House votes on getting into your genes

While most of the country has been sternly eyeing the proposed revisions to the Affordable Care Act (Obamacare), another bill now before Congress that could cause much more public outrage has flown under the radar.

HR 1313, or the “Preserving Employee Wellness Programs Act,” was proposed by U.S. Rep. Virginia Foxx, R-N.C., chairwoman of the House Committee on Education and the Workforce. What this bill has been advertised to do is clean up ambiguity in current laws and wording regarding the health and wellness discounts and penalties employers can offer employees. Currently, when you get hired, your boss can charge you more for your work-based healthcare insurance if you smoke or if you are overweight, for instance, or a ton of other things.

HR 1313 is an addendum to the laws that allow those penalties, and says if you don’t agree to let your boss genetically screen you, he can penalize you or charge more for your healthcare premiums.

This bill is being debated by the House Education and the Workforce, Energy and Commerce, and Ways and Means committees, all three of which are major panels for the House and help to determine national policy regularly.

If this bill passes, huge groups of Americans are going to be required to consent to genetic testing, with the potential to be marked and tracked by the U.S. government (and/or someone else) in case they need your genetics in the future.

Not to mention, the reason for the screening to begin with is for the insurance companies to find out your predisposition to diseases such as Alzheimer’s or Huntington’s disease, MS, cystic fibrosis or myriad other illnesses that could potentially change how you live your life.

A lot of people don’t want to know they have “increased likelihood” for one of these diseases, and not only don’t want to be told, for example, that they are more than likely going to lose their memory as they age, due to Alzheimer’s, but also are basically told if they do not go through this testing to get this awful news, they are going to be penalized for it.

We believe it should never be a requirement for someone to give up such information about themselves.
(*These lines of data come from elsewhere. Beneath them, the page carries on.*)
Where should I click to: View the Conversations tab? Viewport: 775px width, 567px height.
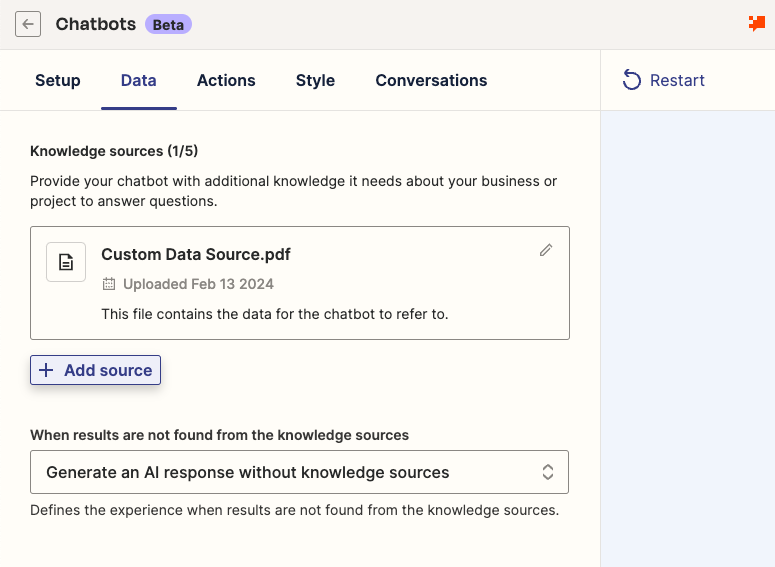431,80
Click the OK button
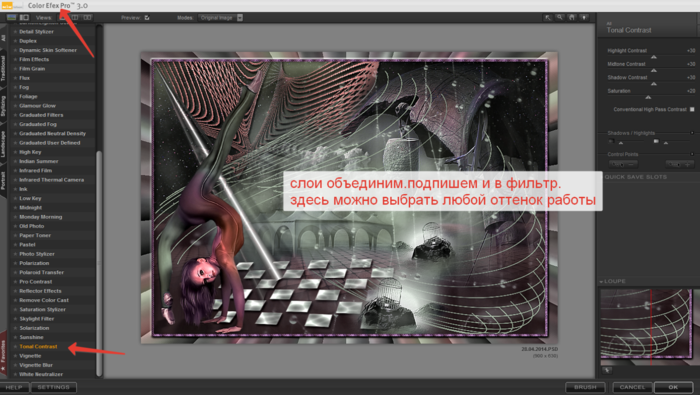 673,387
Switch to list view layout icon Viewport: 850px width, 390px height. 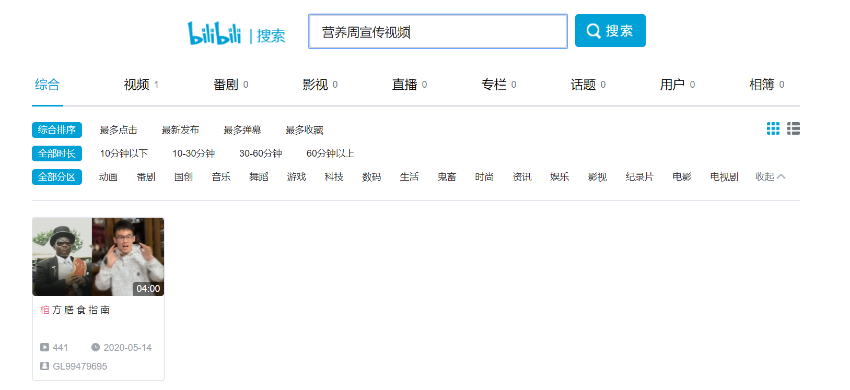[794, 129]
It doesn’t get any more personal than your genetic makeup. That is literally who you are, and for the government to push you to put that on display to anyone, regardless of the reason – in this case, a steep insurance discount – is ridiculous.

It’s possible that the only reason this bill is being put to vote is because the government could never pass a bill that says that everyone needs to be genetically screened, because that would be a huge infringement on people’s rights. If the government instead gathers the information under the guise of “healthcare,” those laws and guidelines are already in place.
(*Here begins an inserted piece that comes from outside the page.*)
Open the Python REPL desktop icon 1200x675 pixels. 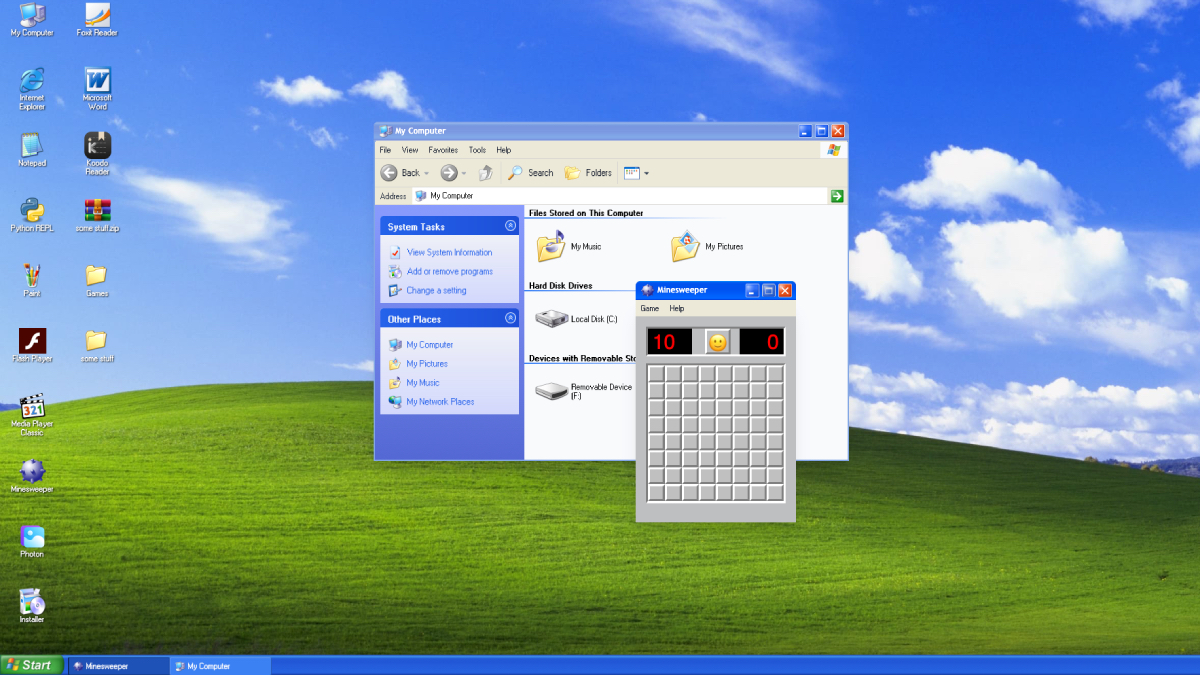(x=32, y=210)
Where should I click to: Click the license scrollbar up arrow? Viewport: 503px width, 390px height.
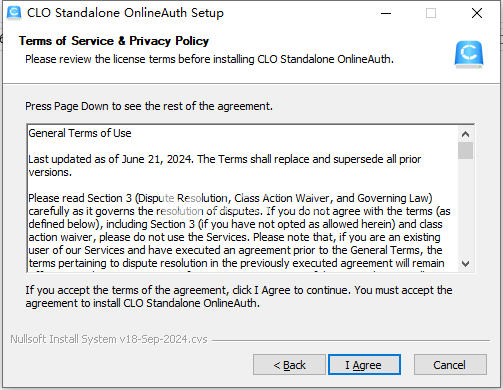(465, 134)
There are lots of reasons that people can and should give out personal information, but this seems like just a blatant violation of individuals’ rights to privacy.
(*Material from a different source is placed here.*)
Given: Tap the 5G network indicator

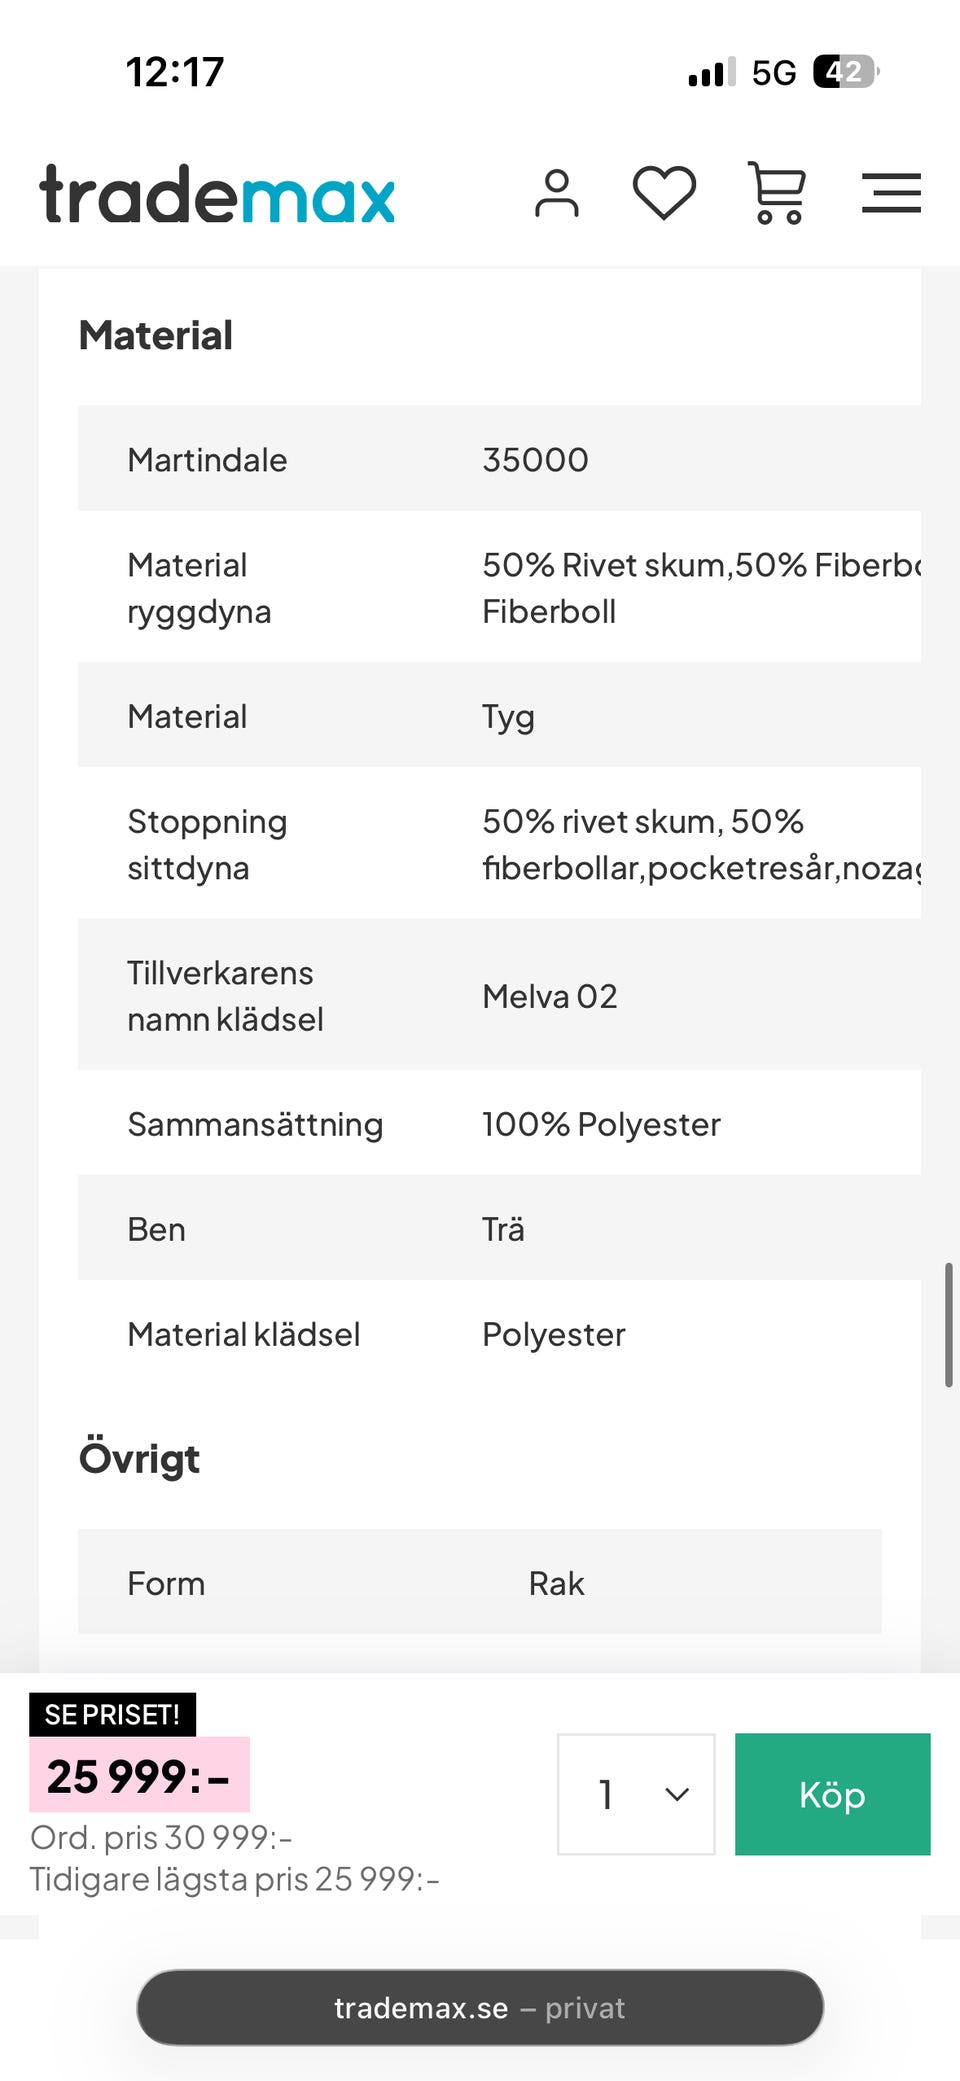Looking at the screenshot, I should click(774, 73).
Also, this can be a Pandora’s box: Once that testing is out there, it can’t be undone. So let’s think about what this could mean in a little hypothetical story: Bill gets a job and  his boss says “Bill, if you don’t get screened, it’s going to cost you an extra $50 a paycheck, so that’s an extra hundred bucks a month.”

Not wanting to pay extra money for healthcare, Bill goes to the doctor’s office and gets genetically tested. The doctors tell him there is a good chance he will get cystic fibrosis -a debilitating and very expensive illness to treat – at some point in his life. (Keep in that currently, Obamacare would keep pre-existing conditions from effecting his healthcare, and Trump says he doesn’t intend to change that. However, Trump changing his mind on healthcare would not be a first, and what’s to say some administration/Congress down the road doesn’t change the preclusion clause.) And now here’s Bill, pre-diagnosed with an ultimately deadly illness, and no insurance to help him get treatment because he was pressured and basically forced to get genetic testing done years before.

Not the least, here, to mention the hulking elephant in the room on this issue: How likely is it that if thousands and thousands of workers are basically forced to put their genetics on file, that the government is not going to have access to it?

Under an administration that condones waterboarding and torture under the guise of national security, it’s not a far leap to fear there would be agencies that would access genetic information to track people, or even to profile potential lawbreakers and dissidents.

As George Orwell wrote, “If you want to keep a secret, you must also hide it from yourself.”

Though we are in the year 2017, it feels like we are marching ever forward toward 1984.